▸ WHAT TO DO:
Could you retype exactly the line containing "Task: Click the /ball primitive path label" and every line after it in the data below, leaving out the pictures?

▸ RECORDS FOR THIS TASK:

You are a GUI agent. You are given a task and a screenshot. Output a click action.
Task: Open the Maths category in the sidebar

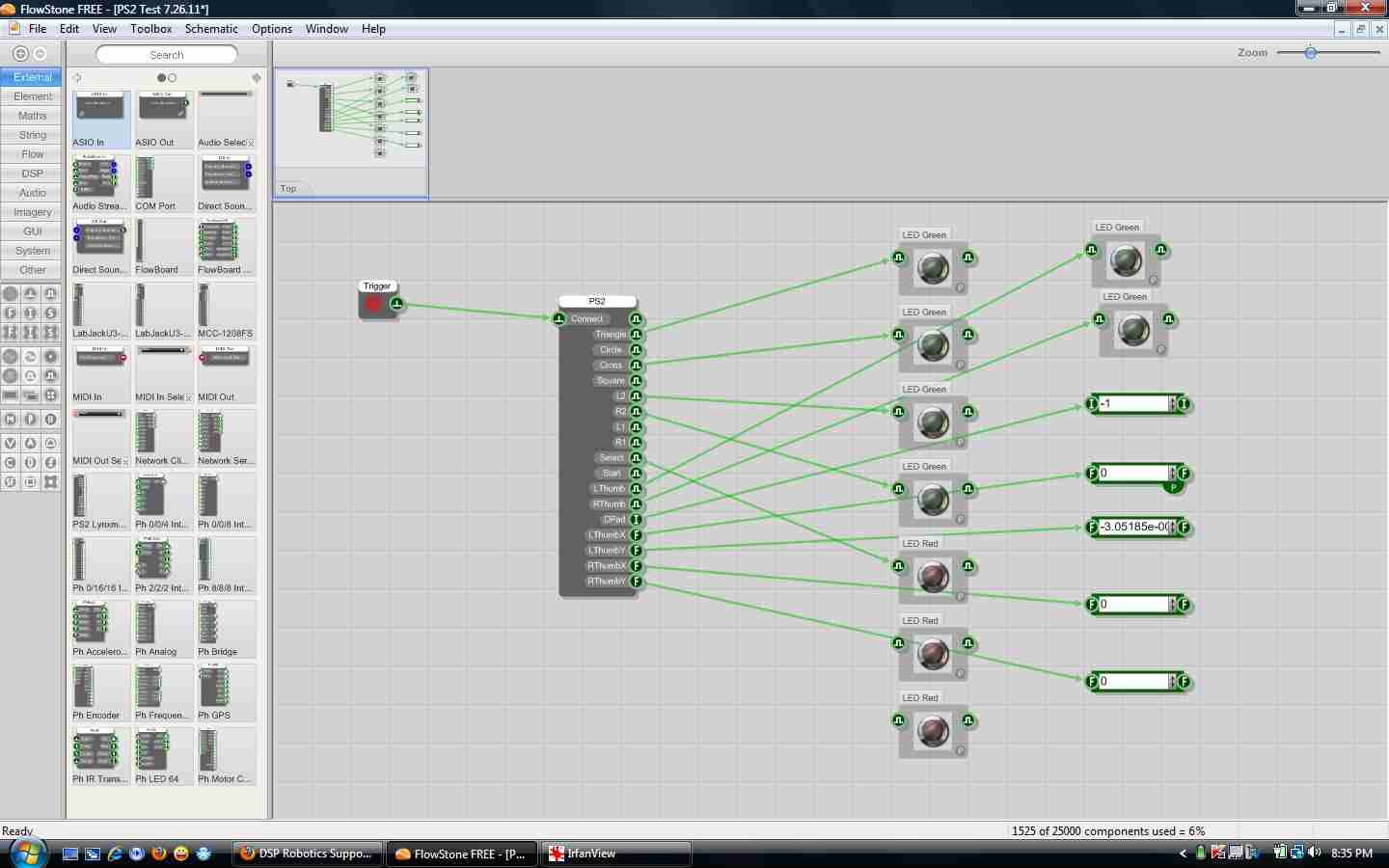click(32, 116)
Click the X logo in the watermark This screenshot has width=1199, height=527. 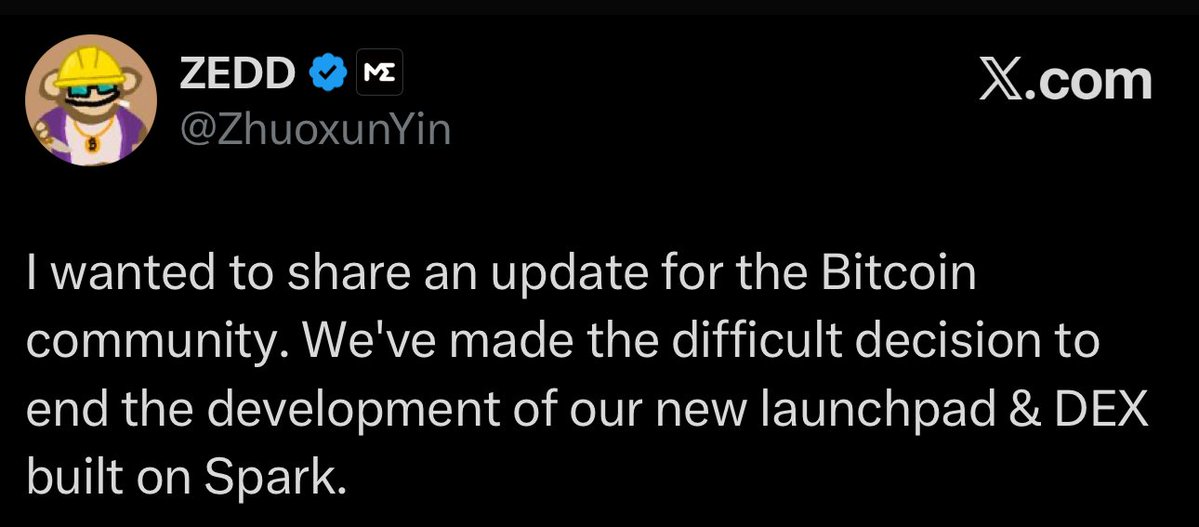1004,82
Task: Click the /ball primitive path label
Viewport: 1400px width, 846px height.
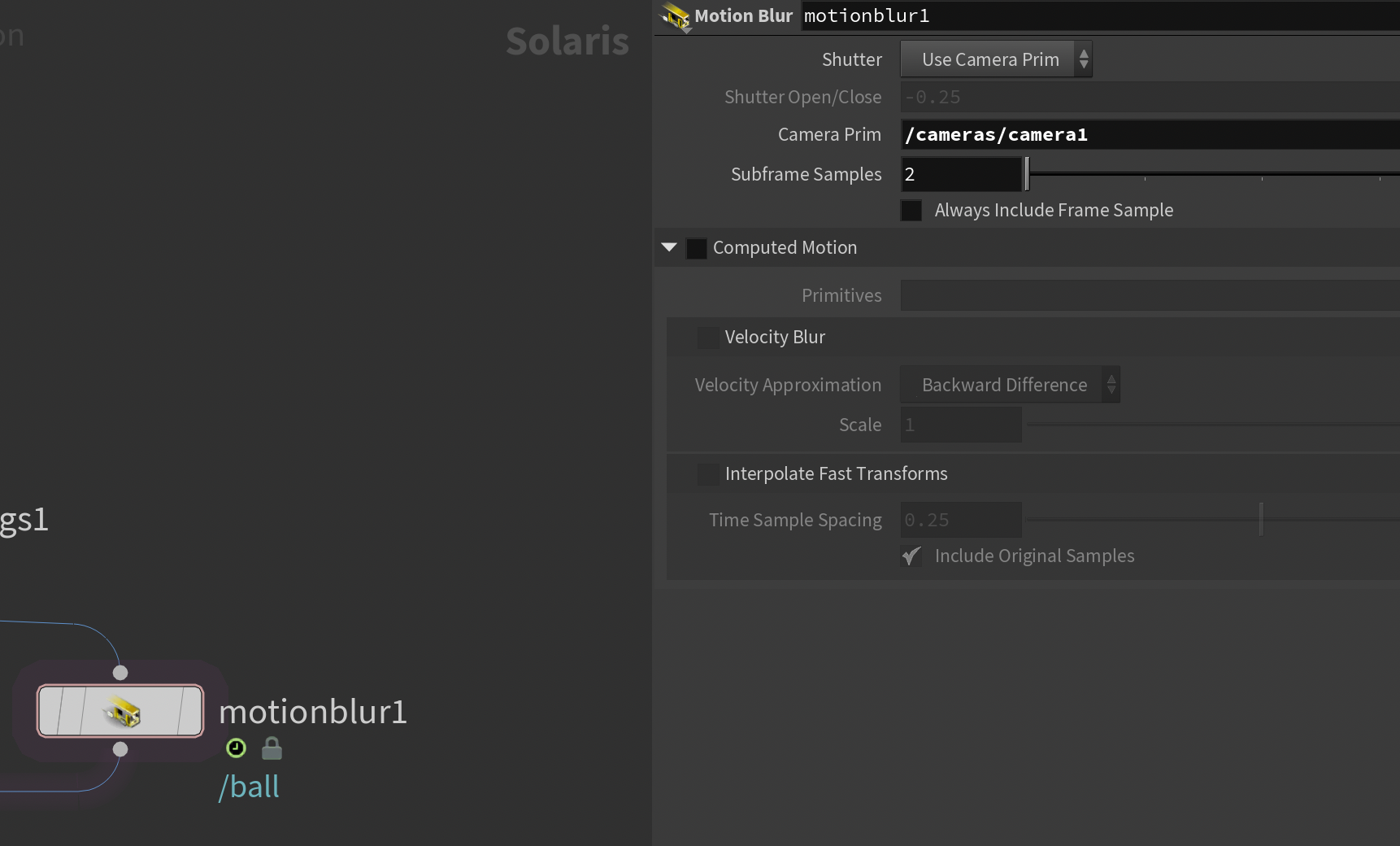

▸ WRITTEN RESPONSE:
Task: Click the /ball primitive path label
Viewport: 1400px width, 846px height.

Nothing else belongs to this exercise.